Xelins!? O que é isso? Como sei que o(a) fiel leitor(a) gosta particularmente destes pormenores, deixe-me lembrar-lhe que a adoção do sistema métrico decimal na libra esterlina só ocorreu em 1971, quando uma libra passou a dividir-se em 100 pence. Mas anteriormente, com o sistema imperial, as coisas eram um pouco mais complicadas. Então vejamos: até 1971, uma libra dividia-se em 20 xelins e cada xelim subdividia-se em 12 pence, sendo que seriam precisos 240 pence para fazer uma libra. Já sabermos que o símbolo da libra era (e é) “£”. Xelim era abreviado como “s.” e pence como “d.” A escolha destas letras vem das antigas moedas romanas solidus (soldo) e denarius (denário, dinheiro). Ou seja, cada fascículo custava o correspondente a menos de 1/3 de uma libra, o que, deduzo, fosse um preço aceitável para o cidadão médio britânico.
Sul de Itália (carta n.º 37), The Times Survey Atlas of the World, 1920. Pormenor da baía de Nápoles. |
Depois deste parêntese, regressemos ao atlas: como já referi, o processo de produção foi demorado – levou quinze anos – e altamente especializado.

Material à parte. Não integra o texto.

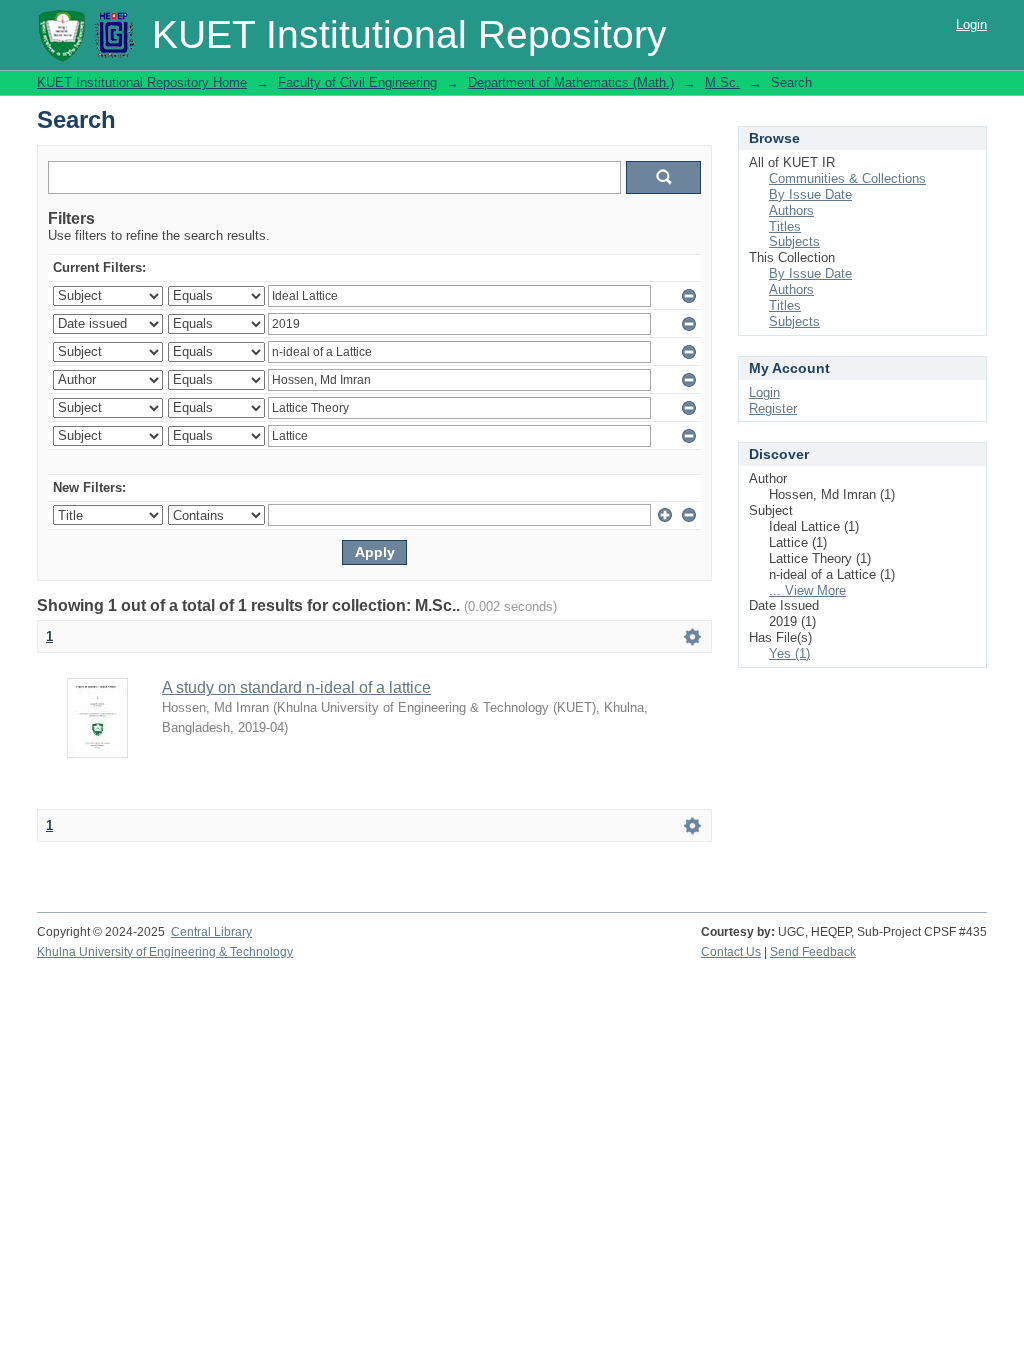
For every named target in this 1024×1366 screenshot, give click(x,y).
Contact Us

Notícias da época dão-nos conta de que não se olharam a despesas para conseguir um produto de primeira água. Os dados cartográficos mais recentes, obtidos através da rede internacional de agentes e correspondentes de Bartholomew, foram analisados e cruzados para se apurar a informação mais confiável e atualizada. A equipa editorial compilou essas informações e passou-as para o papel, na projeção e escala corretas para cada placa do atlas. Uma imagem espelhada de cada placa foi gravada em folha de cobre e, seguidamente, transferida para pedra litográfica que constituiu a placa de impressão real. Oito placas de impressão diferentes foram usadas para produzir cada página do atlas colorido.
“O atlas do Dr. [John George] Bartholomew é o triunfo supremo de uma vida dedicada à melhoria da cartografia e à disseminação de um interesse inteligente pela geografia”.

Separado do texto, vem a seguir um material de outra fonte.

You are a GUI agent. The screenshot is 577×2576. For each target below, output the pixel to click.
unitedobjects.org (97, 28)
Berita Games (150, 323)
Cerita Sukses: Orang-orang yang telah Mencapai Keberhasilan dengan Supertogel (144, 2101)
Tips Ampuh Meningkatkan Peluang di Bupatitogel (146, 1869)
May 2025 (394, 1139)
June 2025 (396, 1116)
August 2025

Scottish Geographical Magazine, 1920.
Folheando o atlas
A atlas começa com mapas gerais do mundo e uma série de mapas temáticos: clima, vegetação, população, “raças”, religiões, línguas, bem como das regiões polares.
Seguem-se os diversos continentes – Europa, Ásia, África, América e Oceania – exatamente nesta ordem. Cada secção começa com um mapa político geral do continente, antes de passar a outros mais pormenorizados. No geral, o atlas dá maior destaque aos países anglo-saxónicos ou de colonização britânica. Assim, na Europa, o maior destaque é dado às ilhas britânicas – o que não será de estranhar, visto que o atlas é britânico –, com sete mapas de pormenor à curiosa escala 1:633.600 e dois, de áreas urbanas, à escala 1:126.720. Falaremos sobre isto já a seguir…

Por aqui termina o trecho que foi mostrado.